About this task:
Among the records that follow, find each line holding the word "footer" and copy it.

(Dataset records)
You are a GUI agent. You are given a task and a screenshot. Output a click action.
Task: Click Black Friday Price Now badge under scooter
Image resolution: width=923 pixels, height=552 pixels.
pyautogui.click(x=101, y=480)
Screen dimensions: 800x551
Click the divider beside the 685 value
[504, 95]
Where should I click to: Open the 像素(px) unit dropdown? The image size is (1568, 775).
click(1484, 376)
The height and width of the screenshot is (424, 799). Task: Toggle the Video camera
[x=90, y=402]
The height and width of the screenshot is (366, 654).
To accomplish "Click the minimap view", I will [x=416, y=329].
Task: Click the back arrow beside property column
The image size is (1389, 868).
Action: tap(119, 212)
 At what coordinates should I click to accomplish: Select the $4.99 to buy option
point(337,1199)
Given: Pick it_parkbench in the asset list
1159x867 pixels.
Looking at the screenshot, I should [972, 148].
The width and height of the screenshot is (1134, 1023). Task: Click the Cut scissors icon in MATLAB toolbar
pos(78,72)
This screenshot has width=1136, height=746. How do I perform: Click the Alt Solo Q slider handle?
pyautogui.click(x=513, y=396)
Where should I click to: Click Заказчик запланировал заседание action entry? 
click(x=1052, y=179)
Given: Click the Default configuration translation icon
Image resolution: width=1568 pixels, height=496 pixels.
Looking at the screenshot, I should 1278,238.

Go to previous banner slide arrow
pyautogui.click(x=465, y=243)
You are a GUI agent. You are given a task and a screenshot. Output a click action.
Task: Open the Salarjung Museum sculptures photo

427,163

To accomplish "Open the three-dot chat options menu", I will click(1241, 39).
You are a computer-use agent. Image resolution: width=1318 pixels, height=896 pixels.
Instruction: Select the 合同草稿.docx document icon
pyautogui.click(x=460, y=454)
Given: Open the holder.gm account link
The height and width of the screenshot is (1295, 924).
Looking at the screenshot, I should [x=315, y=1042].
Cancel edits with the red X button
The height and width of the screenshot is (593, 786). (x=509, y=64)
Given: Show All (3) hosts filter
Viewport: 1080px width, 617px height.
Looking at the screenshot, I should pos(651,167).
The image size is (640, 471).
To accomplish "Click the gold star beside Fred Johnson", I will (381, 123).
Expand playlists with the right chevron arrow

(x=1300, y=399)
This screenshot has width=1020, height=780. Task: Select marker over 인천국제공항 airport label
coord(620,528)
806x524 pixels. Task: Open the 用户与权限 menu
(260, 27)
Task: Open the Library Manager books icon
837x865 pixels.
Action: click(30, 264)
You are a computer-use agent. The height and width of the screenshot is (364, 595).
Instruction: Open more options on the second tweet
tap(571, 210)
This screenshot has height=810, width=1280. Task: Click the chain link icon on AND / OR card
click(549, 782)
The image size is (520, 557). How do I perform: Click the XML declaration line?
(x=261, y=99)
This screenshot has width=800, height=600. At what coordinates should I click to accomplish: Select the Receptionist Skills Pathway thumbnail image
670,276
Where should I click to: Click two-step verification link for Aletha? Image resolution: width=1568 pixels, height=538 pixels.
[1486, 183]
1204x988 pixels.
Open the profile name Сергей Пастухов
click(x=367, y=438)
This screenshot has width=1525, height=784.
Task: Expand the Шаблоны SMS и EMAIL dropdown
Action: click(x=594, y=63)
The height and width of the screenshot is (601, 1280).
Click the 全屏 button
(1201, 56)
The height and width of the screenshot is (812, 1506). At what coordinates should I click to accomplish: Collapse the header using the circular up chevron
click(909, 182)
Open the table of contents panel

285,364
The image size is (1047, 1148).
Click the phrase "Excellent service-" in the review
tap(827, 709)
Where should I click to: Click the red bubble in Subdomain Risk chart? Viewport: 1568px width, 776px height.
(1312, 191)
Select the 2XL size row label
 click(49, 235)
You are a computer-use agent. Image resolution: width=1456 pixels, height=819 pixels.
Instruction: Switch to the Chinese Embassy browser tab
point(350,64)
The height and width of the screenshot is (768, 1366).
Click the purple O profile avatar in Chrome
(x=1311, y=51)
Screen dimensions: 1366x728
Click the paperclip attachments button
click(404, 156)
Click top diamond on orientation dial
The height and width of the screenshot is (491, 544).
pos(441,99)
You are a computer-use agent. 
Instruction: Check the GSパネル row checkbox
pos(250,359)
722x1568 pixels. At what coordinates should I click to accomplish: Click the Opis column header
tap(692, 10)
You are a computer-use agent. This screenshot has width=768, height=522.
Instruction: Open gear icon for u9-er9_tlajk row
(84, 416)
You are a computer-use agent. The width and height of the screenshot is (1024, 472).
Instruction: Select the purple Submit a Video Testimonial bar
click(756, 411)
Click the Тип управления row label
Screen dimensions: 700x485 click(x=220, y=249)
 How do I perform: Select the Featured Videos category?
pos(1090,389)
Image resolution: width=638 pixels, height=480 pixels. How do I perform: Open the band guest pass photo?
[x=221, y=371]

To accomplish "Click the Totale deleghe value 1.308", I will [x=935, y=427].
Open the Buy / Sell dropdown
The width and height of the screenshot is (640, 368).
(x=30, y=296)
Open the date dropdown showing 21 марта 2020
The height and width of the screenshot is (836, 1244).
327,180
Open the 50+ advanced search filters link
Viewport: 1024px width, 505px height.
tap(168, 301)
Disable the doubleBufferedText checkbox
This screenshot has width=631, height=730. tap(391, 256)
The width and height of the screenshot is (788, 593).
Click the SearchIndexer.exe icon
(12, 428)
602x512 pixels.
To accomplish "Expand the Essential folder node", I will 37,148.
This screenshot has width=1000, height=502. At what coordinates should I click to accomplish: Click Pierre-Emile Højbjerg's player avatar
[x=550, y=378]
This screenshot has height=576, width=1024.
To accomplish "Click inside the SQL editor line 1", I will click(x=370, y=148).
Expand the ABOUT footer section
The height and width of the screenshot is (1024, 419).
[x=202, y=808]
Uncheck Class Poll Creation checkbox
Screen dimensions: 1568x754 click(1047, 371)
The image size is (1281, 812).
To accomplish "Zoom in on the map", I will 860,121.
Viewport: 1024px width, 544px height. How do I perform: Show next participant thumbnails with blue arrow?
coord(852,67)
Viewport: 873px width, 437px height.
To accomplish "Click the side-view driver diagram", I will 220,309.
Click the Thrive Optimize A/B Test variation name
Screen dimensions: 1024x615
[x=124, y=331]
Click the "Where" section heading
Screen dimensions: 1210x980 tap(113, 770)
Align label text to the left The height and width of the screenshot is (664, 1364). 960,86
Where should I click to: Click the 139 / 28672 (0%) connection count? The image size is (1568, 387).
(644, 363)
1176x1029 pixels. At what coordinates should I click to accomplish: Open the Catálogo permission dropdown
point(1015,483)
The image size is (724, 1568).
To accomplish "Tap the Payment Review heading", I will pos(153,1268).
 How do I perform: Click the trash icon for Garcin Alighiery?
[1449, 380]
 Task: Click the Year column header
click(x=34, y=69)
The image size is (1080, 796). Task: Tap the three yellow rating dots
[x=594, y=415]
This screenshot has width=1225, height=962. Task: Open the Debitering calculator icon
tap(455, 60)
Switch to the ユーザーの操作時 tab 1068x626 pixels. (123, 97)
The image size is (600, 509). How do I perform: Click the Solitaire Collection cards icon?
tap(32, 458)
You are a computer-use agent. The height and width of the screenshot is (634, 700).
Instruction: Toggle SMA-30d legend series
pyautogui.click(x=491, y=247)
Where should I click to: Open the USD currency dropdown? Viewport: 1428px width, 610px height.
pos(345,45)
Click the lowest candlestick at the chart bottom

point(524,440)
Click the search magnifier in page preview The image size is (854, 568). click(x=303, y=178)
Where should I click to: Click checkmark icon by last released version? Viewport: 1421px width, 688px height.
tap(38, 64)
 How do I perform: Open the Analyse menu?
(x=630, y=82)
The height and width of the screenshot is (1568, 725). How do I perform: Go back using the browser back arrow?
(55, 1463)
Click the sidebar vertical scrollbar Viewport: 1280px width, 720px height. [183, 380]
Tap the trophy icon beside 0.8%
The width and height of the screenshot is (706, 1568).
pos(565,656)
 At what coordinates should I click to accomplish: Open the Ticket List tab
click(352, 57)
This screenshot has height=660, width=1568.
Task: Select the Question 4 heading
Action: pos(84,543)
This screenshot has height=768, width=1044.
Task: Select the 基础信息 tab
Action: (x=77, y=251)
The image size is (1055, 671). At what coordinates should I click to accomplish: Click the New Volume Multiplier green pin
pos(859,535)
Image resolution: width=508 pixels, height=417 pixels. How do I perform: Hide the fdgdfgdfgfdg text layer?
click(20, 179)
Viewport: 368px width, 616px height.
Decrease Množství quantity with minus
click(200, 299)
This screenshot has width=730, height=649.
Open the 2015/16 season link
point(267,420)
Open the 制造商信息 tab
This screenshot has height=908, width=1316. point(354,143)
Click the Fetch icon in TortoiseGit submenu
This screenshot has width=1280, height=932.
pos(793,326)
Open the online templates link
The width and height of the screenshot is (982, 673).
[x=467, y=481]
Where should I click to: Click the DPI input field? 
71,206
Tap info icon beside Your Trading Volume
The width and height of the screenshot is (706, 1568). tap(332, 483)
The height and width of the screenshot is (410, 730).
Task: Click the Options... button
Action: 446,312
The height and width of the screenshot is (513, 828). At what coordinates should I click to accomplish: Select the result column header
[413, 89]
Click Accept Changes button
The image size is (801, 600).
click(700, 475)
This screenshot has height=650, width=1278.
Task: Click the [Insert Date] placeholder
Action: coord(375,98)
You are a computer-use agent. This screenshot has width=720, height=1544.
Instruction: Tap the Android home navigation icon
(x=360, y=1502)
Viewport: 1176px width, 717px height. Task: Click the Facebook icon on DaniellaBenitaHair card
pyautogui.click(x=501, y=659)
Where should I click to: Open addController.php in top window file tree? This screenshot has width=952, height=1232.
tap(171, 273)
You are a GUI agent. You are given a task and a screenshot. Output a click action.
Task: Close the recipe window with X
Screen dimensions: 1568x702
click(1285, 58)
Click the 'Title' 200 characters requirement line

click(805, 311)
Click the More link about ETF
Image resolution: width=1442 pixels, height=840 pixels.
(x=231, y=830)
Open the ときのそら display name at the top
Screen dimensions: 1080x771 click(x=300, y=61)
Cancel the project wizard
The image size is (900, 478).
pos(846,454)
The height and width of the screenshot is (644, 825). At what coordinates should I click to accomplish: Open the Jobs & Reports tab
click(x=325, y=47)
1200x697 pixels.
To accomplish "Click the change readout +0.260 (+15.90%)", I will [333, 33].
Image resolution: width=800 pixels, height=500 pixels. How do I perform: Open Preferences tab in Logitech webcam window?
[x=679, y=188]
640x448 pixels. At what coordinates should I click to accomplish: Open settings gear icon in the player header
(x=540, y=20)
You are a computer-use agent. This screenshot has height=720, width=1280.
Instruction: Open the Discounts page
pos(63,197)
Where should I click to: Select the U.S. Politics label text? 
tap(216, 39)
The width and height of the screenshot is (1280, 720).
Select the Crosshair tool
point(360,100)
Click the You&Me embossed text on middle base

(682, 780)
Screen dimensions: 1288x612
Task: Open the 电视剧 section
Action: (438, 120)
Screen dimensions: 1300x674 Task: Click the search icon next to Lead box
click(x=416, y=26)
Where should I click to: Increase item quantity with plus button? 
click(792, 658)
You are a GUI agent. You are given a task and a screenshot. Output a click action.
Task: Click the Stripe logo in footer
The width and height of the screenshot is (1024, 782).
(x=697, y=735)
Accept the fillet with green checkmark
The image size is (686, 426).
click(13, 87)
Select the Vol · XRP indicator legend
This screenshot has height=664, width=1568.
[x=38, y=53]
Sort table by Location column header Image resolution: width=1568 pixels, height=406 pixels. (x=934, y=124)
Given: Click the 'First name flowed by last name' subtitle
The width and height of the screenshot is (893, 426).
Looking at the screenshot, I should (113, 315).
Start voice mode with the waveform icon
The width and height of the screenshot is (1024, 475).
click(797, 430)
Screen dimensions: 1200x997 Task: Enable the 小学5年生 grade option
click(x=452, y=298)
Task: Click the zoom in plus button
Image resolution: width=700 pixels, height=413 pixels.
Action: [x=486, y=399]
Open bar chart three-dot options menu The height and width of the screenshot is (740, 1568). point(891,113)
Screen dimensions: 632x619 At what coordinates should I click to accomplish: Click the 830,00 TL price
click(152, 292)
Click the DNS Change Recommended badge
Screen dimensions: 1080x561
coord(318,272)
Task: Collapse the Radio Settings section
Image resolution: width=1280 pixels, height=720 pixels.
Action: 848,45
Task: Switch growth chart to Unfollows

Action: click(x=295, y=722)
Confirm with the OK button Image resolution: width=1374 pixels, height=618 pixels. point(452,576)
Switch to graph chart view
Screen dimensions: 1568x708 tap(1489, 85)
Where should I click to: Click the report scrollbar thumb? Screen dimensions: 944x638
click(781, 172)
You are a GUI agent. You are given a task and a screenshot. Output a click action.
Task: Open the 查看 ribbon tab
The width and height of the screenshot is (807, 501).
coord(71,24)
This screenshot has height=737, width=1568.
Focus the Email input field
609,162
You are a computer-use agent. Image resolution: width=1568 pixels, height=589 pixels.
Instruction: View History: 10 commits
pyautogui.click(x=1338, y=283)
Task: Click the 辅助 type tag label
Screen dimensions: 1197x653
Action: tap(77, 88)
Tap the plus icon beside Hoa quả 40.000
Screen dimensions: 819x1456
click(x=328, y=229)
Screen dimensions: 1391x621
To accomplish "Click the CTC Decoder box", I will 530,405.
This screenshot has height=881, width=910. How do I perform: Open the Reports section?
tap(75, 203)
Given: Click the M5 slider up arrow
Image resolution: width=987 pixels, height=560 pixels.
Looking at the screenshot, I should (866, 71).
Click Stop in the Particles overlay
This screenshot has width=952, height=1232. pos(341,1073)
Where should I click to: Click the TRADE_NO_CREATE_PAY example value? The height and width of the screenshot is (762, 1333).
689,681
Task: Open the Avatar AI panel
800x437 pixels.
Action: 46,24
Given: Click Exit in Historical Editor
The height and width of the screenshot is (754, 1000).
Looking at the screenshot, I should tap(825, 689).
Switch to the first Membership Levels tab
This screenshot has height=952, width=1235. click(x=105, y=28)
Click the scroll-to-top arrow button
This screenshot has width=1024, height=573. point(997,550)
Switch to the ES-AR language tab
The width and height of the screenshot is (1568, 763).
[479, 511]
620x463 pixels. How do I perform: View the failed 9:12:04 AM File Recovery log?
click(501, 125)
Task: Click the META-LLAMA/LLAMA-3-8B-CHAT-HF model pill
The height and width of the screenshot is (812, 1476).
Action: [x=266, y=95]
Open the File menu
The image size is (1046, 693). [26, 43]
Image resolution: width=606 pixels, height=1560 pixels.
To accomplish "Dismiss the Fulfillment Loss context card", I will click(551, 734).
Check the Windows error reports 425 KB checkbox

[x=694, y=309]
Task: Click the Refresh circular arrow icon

Answer box:
Expand the ABOUT footer section
Task: Click the Stripe logo in footer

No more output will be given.